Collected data
----
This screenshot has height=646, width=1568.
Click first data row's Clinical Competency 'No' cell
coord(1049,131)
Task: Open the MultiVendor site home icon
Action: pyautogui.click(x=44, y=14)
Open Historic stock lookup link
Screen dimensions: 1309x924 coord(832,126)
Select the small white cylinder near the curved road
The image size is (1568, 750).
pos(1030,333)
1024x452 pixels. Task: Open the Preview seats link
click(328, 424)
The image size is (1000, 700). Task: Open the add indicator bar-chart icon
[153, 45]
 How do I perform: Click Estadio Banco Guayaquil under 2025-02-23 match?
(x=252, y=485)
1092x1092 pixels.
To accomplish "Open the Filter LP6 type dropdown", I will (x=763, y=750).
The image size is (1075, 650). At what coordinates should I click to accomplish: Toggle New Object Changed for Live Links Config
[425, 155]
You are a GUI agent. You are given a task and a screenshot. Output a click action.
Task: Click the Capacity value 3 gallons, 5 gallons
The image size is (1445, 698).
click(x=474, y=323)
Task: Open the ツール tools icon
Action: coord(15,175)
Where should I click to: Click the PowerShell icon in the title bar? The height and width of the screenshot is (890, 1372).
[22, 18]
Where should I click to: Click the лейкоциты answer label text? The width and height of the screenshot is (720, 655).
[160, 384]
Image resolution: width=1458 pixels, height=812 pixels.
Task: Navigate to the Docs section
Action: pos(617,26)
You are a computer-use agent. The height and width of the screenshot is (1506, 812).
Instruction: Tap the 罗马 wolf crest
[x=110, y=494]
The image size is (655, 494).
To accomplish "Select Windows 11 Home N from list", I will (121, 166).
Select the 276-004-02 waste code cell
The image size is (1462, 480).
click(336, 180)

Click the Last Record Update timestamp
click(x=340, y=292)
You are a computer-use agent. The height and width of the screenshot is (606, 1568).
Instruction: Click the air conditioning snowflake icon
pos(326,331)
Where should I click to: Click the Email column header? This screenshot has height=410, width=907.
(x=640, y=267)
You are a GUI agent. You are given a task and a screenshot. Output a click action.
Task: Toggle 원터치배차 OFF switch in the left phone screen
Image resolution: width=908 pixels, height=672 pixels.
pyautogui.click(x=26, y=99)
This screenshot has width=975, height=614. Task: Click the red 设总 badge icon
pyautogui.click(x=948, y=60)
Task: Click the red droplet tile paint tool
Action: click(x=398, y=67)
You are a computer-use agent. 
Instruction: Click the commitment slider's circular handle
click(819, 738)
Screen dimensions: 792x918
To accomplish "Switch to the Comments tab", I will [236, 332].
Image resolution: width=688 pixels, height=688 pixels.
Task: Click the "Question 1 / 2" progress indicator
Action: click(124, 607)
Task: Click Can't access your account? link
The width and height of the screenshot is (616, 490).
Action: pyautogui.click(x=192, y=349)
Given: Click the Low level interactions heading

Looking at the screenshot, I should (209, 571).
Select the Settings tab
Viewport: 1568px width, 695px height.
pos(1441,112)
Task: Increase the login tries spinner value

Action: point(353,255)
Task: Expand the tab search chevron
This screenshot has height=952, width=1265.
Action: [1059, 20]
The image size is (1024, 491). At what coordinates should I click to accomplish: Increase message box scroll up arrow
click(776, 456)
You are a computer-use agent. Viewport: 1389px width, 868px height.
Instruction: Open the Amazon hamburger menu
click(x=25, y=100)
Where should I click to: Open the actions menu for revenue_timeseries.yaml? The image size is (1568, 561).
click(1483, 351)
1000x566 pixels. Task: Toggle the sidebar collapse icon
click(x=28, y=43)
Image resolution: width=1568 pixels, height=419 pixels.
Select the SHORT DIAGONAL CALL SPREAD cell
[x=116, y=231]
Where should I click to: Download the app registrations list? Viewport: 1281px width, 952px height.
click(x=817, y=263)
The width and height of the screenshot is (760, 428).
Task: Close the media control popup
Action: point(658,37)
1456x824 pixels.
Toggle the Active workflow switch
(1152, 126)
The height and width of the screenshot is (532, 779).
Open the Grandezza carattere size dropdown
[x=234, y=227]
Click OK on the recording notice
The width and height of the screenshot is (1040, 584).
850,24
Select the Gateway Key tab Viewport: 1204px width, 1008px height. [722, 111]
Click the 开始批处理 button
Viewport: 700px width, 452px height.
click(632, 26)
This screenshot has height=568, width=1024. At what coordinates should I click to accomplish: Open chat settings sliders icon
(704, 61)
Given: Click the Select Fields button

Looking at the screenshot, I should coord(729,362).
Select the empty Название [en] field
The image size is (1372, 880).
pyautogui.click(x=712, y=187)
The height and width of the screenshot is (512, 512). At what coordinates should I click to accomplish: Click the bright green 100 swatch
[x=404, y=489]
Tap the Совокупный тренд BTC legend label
----
DIRECTIONS FOR THIS TASK
Copy the lines of the records above into a numbered list, skipping blank lines, starting at the line that contains "is (1506, 812)." and ending after the line that contains "Action: click(x=398, y=67)".

OUTPUT FOR THIS EXERCISE
1. You are a computer-use agent. The height and width of the screenshot is (1506, 812).
2. Instruction: Tap the 罗马 wolf crest
3. [x=110, y=494]
4. The image size is (655, 494).
5. To accomplish "Select Windows 11 Home N from list", I will (121, 166).
6. Select the 276-004-02 waste code cell
7. The image size is (1462, 480).
8. click(336, 180)
9. Click the Last Record Update timestamp
10. click(x=340, y=292)
11. You are a computer-use agent. The height and width of the screenshot is (606, 1568).
12. Instruction: Click the air conditioning snowflake icon
13. pos(326,331)
14. Where should I click to: Click the Email column header? This screenshot has height=410, width=907.
15. (x=640, y=267)
16. You are a GUI agent. You are given a task and a screenshot. Output a click action.
17. Task: Toggle 원터치배차 OFF switch in the left phone screen
18. Image resolution: width=908 pixels, height=672 pixels.
19. pyautogui.click(x=26, y=99)
20. This screenshot has width=975, height=614. Task: Click the red 设总 badge icon
21. pyautogui.click(x=948, y=60)
22. Task: Click the red droplet tile paint tool
23. Action: click(x=398, y=67)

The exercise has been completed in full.